Mark Tizard has read the 44-page report …. so that you don’t have to!

CRT is investing a considerable amount of time and expense in reviewing boat licensing. At the outset, it said it wanted the review to cover all aspects of licensing and that the outcome was intended to be revenue neutral and to simplify the current process. CRT has just published the Stage 2 report from the recent workshops, which is the main focus of this article. To recap, using an external consultancy, Involve, the review is a three-stage process that is intended to operate as follows:

Stage 1: interviews to get the views of boating organisations, who will understand the views of many of their constituent members. Following Stage 1, the Trust will develop a set of scenarios based on the views that have come out of the interviews;

Stage 2: nine regional workshops with boat owners, which will look at the scenarios, develop them further and, across the nine workshops, develop a set of draft options (probably three) to take to a full consultation. Workshops to take place in mid-late April and early May. Following Stage 2, CRT will work up the options further, drawing on the views of people in Stages 1 and 2.

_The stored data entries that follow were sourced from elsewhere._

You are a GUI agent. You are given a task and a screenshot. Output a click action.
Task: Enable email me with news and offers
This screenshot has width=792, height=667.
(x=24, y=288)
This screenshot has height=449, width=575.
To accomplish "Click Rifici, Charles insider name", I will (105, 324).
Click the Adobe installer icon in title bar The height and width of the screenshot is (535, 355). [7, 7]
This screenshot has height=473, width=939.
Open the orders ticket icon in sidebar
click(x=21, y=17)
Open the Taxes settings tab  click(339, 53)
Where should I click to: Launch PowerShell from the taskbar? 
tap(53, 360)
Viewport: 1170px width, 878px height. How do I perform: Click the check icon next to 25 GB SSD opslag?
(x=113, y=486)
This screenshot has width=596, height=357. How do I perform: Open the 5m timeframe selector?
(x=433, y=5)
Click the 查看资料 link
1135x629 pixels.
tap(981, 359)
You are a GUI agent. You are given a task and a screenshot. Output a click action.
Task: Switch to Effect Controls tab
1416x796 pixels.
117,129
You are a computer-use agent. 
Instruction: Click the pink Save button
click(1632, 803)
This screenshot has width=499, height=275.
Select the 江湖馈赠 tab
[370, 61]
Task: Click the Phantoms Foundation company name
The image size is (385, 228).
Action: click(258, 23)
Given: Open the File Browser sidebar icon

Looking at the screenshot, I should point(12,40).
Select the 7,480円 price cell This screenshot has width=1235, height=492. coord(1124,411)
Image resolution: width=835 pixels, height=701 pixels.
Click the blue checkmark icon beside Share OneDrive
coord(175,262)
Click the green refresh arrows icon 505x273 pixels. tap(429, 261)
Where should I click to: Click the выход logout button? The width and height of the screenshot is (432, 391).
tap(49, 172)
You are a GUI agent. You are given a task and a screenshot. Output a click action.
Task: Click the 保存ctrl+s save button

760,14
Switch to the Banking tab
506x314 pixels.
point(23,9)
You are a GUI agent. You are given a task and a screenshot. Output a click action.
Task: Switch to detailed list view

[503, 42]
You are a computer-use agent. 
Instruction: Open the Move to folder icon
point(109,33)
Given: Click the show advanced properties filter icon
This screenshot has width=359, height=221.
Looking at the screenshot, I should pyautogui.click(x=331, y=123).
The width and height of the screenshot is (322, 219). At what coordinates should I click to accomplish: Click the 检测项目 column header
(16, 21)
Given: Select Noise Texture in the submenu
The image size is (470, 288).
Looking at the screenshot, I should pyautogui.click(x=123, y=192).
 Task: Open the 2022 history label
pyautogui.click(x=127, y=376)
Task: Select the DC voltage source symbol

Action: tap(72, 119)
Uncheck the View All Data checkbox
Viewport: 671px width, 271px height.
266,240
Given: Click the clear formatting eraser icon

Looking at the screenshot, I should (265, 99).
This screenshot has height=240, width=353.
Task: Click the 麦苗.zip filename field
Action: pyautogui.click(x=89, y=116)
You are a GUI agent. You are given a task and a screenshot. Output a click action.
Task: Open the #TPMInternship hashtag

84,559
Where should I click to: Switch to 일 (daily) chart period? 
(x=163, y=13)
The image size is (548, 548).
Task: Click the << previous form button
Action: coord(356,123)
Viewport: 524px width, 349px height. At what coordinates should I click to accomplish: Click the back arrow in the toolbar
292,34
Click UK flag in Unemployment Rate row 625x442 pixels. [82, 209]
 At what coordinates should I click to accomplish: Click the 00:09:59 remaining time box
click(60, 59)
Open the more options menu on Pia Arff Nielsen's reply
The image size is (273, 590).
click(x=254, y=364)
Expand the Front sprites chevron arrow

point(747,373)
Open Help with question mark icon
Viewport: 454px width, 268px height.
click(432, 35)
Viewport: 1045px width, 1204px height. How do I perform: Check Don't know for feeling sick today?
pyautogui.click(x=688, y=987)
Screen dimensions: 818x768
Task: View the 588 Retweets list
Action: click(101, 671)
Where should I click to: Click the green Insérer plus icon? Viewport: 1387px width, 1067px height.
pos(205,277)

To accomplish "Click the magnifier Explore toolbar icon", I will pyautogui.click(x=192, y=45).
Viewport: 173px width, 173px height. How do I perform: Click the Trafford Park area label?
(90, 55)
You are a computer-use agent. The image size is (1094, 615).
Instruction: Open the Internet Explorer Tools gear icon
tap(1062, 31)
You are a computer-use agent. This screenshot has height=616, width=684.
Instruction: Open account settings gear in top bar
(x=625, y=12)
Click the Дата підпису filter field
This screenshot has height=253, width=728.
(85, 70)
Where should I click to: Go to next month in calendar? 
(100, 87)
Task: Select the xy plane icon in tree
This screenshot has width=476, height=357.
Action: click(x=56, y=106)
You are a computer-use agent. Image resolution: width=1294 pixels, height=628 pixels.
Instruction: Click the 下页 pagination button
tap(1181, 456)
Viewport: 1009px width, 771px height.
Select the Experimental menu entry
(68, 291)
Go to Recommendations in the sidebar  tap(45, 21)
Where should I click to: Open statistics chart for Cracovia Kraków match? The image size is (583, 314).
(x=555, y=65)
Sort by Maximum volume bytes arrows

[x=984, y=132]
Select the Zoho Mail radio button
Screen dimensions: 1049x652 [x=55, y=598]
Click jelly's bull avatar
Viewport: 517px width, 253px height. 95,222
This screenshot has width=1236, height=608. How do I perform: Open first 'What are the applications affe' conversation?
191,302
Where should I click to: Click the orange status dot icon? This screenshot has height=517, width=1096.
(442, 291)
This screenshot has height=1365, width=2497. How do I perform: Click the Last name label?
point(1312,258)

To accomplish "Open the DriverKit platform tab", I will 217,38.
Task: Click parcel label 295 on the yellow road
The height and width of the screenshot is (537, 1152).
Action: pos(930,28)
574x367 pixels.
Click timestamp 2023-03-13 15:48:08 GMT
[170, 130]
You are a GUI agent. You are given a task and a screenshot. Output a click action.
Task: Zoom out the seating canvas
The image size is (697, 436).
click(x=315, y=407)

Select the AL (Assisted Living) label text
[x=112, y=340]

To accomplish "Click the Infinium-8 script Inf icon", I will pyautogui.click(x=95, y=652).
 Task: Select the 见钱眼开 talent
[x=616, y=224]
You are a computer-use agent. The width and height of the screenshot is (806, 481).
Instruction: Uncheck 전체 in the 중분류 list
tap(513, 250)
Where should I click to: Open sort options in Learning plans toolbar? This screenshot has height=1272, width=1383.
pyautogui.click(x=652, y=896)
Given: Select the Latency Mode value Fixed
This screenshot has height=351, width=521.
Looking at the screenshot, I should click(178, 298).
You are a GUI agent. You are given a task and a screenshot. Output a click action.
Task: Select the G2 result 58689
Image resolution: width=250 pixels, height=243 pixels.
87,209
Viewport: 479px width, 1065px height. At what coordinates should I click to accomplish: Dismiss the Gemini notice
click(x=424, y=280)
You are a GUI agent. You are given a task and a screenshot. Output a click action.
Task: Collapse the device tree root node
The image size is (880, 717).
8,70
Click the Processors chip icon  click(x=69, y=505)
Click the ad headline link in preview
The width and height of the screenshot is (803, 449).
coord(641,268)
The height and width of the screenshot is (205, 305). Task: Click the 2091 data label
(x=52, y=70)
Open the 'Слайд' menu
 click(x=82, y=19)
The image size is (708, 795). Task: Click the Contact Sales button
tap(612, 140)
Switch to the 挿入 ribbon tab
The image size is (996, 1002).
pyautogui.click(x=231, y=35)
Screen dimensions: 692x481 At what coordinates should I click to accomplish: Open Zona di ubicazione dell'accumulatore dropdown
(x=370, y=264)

Stage 3: an online consultation, open to all boat owners, will seek their views on the options presented - for example, their strengths and weaknesses, how they might be further improved and which option they prefer and why. This will take place over the summer and into late September. Between each stage, Involve will draft a summary report of the findings and, at the end of the project, it will draft a full report that draws everything together.

The Stage 1 report can be found at https://canalrivertrust.org.uk/media/original/32167-licensing-consultation-phase-1-report-2017.pdf. From the report, it would appear that there was broad agreement in four areas as follows:

  1. There should be a single licence, as exists currently.
  2. There was wide support for licensing by boat area.
  3. Congestion or lack of movement should be best dealt with by enforcement and mooring charges.
  4. Discounts should be retained where justified.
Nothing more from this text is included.